* [Written task]: Present all of the material below as a numbered list, leaving out any blank lines.

[Items stored from a collection]
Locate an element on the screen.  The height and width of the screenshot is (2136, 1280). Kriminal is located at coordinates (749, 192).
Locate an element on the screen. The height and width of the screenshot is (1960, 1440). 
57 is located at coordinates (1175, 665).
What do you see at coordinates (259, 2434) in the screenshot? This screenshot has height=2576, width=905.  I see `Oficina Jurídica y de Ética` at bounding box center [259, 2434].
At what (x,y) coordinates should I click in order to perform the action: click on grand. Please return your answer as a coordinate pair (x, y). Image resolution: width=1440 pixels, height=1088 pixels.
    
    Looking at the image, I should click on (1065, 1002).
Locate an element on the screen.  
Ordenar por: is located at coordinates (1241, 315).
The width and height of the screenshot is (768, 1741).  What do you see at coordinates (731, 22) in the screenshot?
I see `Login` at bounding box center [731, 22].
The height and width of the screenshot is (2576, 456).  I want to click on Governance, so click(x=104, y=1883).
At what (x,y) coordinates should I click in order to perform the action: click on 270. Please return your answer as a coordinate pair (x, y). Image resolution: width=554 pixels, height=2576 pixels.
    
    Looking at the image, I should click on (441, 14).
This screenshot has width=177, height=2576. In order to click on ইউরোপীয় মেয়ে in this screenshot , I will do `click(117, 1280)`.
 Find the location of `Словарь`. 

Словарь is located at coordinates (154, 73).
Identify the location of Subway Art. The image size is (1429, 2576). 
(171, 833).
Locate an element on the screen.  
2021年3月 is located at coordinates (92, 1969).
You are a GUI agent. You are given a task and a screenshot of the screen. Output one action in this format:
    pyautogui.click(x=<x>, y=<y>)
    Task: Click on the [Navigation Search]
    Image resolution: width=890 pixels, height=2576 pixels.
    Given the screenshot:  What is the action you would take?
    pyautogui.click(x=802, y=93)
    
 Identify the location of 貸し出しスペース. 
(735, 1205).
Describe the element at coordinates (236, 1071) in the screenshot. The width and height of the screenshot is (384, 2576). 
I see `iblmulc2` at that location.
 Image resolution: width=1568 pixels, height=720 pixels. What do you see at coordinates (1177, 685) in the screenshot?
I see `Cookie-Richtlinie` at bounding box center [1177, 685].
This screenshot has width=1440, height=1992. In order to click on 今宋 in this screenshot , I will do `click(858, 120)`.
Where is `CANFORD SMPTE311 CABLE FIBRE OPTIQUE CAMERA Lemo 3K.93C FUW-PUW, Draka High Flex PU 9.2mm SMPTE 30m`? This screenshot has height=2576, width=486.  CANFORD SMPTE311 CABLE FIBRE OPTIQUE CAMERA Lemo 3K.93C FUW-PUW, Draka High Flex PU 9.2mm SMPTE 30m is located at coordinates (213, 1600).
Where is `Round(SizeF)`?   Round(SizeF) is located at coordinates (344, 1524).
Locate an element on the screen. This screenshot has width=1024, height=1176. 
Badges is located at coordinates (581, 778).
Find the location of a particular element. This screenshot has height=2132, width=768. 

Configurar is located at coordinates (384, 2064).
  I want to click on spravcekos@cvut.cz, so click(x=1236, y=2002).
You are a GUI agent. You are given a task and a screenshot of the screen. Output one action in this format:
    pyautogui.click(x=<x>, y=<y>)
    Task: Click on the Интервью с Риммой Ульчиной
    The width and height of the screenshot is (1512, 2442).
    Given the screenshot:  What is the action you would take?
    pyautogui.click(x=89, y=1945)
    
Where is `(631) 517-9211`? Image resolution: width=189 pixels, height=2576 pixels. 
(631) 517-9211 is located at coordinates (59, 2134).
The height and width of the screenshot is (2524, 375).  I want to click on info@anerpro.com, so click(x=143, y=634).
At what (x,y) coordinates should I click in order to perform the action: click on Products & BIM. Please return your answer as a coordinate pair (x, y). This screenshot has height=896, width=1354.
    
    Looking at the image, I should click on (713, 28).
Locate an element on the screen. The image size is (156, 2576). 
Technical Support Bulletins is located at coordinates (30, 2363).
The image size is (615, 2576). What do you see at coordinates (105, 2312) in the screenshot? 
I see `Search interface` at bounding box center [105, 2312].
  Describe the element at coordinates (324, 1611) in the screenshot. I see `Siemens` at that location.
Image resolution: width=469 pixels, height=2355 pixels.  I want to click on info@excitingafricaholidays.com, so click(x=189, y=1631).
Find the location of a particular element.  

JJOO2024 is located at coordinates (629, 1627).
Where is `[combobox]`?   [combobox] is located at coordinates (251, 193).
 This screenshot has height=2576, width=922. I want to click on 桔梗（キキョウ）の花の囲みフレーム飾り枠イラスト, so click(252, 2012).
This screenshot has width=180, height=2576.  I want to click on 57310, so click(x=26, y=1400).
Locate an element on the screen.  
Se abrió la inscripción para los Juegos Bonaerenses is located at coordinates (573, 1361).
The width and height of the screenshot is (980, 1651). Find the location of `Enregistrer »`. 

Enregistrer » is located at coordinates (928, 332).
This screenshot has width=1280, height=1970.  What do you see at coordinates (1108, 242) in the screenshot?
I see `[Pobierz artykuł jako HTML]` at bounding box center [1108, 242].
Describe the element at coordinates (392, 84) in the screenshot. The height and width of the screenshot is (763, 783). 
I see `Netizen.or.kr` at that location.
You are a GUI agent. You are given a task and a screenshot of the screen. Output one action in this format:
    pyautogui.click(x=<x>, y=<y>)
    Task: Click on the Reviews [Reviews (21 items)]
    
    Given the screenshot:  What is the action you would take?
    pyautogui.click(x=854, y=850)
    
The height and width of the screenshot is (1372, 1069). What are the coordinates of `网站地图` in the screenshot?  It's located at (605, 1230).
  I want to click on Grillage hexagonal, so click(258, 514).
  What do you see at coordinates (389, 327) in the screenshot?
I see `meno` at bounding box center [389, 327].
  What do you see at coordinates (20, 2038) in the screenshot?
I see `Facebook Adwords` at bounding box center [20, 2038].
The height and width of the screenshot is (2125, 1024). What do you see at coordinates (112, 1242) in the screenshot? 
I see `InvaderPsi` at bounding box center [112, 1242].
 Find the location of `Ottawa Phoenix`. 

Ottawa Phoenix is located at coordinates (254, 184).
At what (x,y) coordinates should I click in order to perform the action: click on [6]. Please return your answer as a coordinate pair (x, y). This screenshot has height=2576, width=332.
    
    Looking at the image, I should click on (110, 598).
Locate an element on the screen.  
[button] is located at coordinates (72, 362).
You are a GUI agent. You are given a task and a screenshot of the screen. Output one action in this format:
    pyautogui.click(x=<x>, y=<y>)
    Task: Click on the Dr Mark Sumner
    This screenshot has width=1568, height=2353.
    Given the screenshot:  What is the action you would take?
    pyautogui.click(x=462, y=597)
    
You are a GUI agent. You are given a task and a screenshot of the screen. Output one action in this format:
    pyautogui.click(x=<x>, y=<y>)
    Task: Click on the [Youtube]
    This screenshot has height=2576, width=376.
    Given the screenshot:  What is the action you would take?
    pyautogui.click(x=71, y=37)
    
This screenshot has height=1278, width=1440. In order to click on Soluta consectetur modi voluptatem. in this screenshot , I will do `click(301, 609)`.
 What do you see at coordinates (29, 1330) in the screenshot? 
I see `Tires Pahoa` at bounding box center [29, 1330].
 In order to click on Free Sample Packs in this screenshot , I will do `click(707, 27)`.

* [Answer for this exercise]:
1. Locate an element on the screen.  The height and width of the screenshot is (2136, 1280). Kriminal is located at coordinates (749, 192).
2. Locate an element on the screen. The height and width of the screenshot is (1960, 1440). 
3. 57 is located at coordinates (1175, 665).
4. What do you see at coordinates (259, 2434) in the screenshot? This screenshot has height=2576, width=905.  I see `Oficina Jurídica y de Ética` at bounding box center [259, 2434].
5. At what (x,y) coordinates should I click in order to perform the action: click on grand. Please return your answer as a coordinate pair (x, y). Image resolution: width=1440 pixels, height=1088 pixels.
6.     Looking at the image, I should click on (1065, 1002).
7. Locate an element on the screen.  
8. Ordenar por: is located at coordinates (1241, 315).
9. The width and height of the screenshot is (768, 1741).  What do you see at coordinates (731, 22) in the screenshot?
10. I see `Login` at bounding box center [731, 22].
11. The height and width of the screenshot is (2576, 456).  I want to click on Governance, so click(x=104, y=1883).
12. At what (x,y) coordinates should I click in order to perform the action: click on 270. Please return your answer as a coordinate pair (x, y). Image resolution: width=554 pixels, height=2576 pixels.
13.     Looking at the image, I should click on (441, 14).
14. This screenshot has width=177, height=2576. In order to click on ইউরোপীয় মেয়ে in this screenshot , I will do `click(117, 1280)`.
15.  Find the location of `Словарь`. 
16. Словарь is located at coordinates (154, 73).
17. Identify the location of Subway Art. The image size is (1429, 2576). 
18. (171, 833).
19. Locate an element on the screen.  
20. 2021年3月 is located at coordinates (92, 1969).
21. You are a GUI agent. You are given a task and a screenshot of the screen. Output one action in this format:
22.     pyautogui.click(x=<x>, y=<y>)
23.     Task: Click on the [Navigation Search]
24.     Image resolution: width=890 pixels, height=2576 pixels.
25.     Given the screenshot:  What is the action you would take?
26.     pyautogui.click(x=802, y=93)
27.  Identify the location of 貸し出しスペース. 
28. (735, 1205).
29. Describe the element at coordinates (236, 1071) in the screenshot. The width and height of the screenshot is (384, 2576). 
30. I see `iblmulc2` at that location.
31.  Image resolution: width=1568 pixels, height=720 pixels. What do you see at coordinates (1177, 685) in the screenshot?
32. I see `Cookie-Richtlinie` at bounding box center [1177, 685].
33. This screenshot has width=1440, height=1992. In order to click on 今宋 in this screenshot , I will do `click(858, 120)`.
34. Where is `CANFORD SMPTE311 CABLE FIBRE OPTIQUE CAMERA Lemo 3K.93C FUW-PUW, Draka High Flex PU 9.2mm SMPTE 30m`? This screenshot has height=2576, width=486.  CANFORD SMPTE311 CABLE FIBRE OPTIQUE CAMERA Lemo 3K.93C FUW-PUW, Draka High Flex PU 9.2mm SMPTE 30m is located at coordinates (213, 1600).
35. Where is `Round(SizeF)`?   Round(SizeF) is located at coordinates (344, 1524).
36. Locate an element on the screen. This screenshot has width=1024, height=1176. 
37. Badges is located at coordinates (581, 778).
38. Find the location of a particular element. This screenshot has height=2132, width=768. 
39. Configurar is located at coordinates (384, 2064).
40.   I want to click on spravcekos@cvut.cz, so click(x=1236, y=2002).
41. You are a GUI agent. You are given a task and a screenshot of the screen. Output one action in this format:
42.     pyautogui.click(x=<x>, y=<y>)
43.     Task: Click on the Интервью с Риммой Ульчиной
44.     The width and height of the screenshot is (1512, 2442).
45.     Given the screenshot:  What is the action you would take?
46.     pyautogui.click(x=89, y=1945)
47. Where is `(631) 517-9211`? Image resolution: width=189 pixels, height=2576 pixels. 
48. (631) 517-9211 is located at coordinates (59, 2134).
49. The height and width of the screenshot is (2524, 375).  I want to click on info@anerpro.com, so click(x=143, y=634).
50. At what (x,y) coordinates should I click in order to perform the action: click on Products & BIM. Please return your answer as a coordinate pair (x, y). This screenshot has height=896, width=1354.
51.     Looking at the image, I should click on (713, 28).
52. Locate an element on the screen. The image size is (156, 2576). 
53. Technical Support Bulletins is located at coordinates (30, 2363).
54. The image size is (615, 2576). What do you see at coordinates (105, 2312) in the screenshot? 
55. I see `Search interface` at bounding box center [105, 2312].
56.   Describe the element at coordinates (324, 1611) in the screenshot. I see `Siemens` at that location.
57. Image resolution: width=469 pixels, height=2355 pixels.  I want to click on info@excitingafricaholidays.com, so click(x=189, y=1631).
58. Find the location of a particular element.  
59. JJOO2024 is located at coordinates (629, 1627).
60. Where is `[combobox]`?   [combobox] is located at coordinates (251, 193).
61.  This screenshot has height=2576, width=922. I want to click on 桔梗（キキョウ）の花の囲みフレーム飾り枠イラスト, so click(252, 2012).
62. This screenshot has width=180, height=2576.  I want to click on 57310, so click(x=26, y=1400).
63. Locate an element on the screen.  
64. Se abrió la inscripción para los Juegos Bonaerenses is located at coordinates (573, 1361).
65. The width and height of the screenshot is (980, 1651). Find the location of `Enregistrer »`. 
66. Enregistrer » is located at coordinates (928, 332).
67. This screenshot has width=1280, height=1970.  What do you see at coordinates (1108, 242) in the screenshot?
68. I see `[Pobierz artykuł jako HTML]` at bounding box center [1108, 242].
69. Describe the element at coordinates (392, 84) in the screenshot. The height and width of the screenshot is (763, 783). 
70. I see `Netizen.or.kr` at that location.
71. You are a GUI agent. You are given a task and a screenshot of the screen. Output one action in this format:
72.     pyautogui.click(x=<x>, y=<y>)
73.     Task: Click on the Reviews [Reviews (21 items)]
74.     Given the screenshot:  What is the action you would take?
75.     pyautogui.click(x=854, y=850)
76. The height and width of the screenshot is (1372, 1069). What are the coordinates of `网站地图` in the screenshot?  It's located at (605, 1230).
77.   I want to click on Grillage hexagonal, so click(258, 514).
78.   What do you see at coordinates (389, 327) in the screenshot?
79. I see `meno` at bounding box center [389, 327].
80.   What do you see at coordinates (20, 2038) in the screenshot?
81. I see `Facebook Adwords` at bounding box center [20, 2038].
82. The height and width of the screenshot is (2125, 1024). What do you see at coordinates (112, 1242) in the screenshot? 
83. I see `InvaderPsi` at bounding box center [112, 1242].
84.  Find the location of `Ottawa Phoenix`. 
85. Ottawa Phoenix is located at coordinates (254, 184).
86. At what (x,y) coordinates should I click in order to perform the action: click on [6]. Please return your answer as a coordinate pair (x, y). This screenshot has height=2576, width=332.
87.     Looking at the image, I should click on (110, 598).
88. Locate an element on the screen.  
89. [button] is located at coordinates (72, 362).
90. You are a GUI agent. You are given a task and a screenshot of the screen. Output one action in this format:
91.     pyautogui.click(x=<x>, y=<y>)
92.     Task: Click on the Dr Mark Sumner
93.     This screenshot has width=1568, height=2353.
94.     Given the screenshot:  What is the action you would take?
95.     pyautogui.click(x=462, y=597)
96. You are a GUI agent. You are given a task and a screenshot of the screen. Output one action in this format:
97.     pyautogui.click(x=<x>, y=<y>)
98.     Task: Click on the [Youtube]
99.     This screenshot has height=2576, width=376.
100.     Given the screenshot:  What is the action you would take?
101.     pyautogui.click(x=71, y=37)
102. This screenshot has height=1278, width=1440. In order to click on Soluta consectetur modi voluptatem. in this screenshot , I will do `click(301, 609)`.
103.  What do you see at coordinates (29, 1330) in the screenshot? 
104. I see `Tires Pahoa` at bounding box center [29, 1330].
105.  In order to click on Free Sample Packs in this screenshot , I will do `click(707, 27)`.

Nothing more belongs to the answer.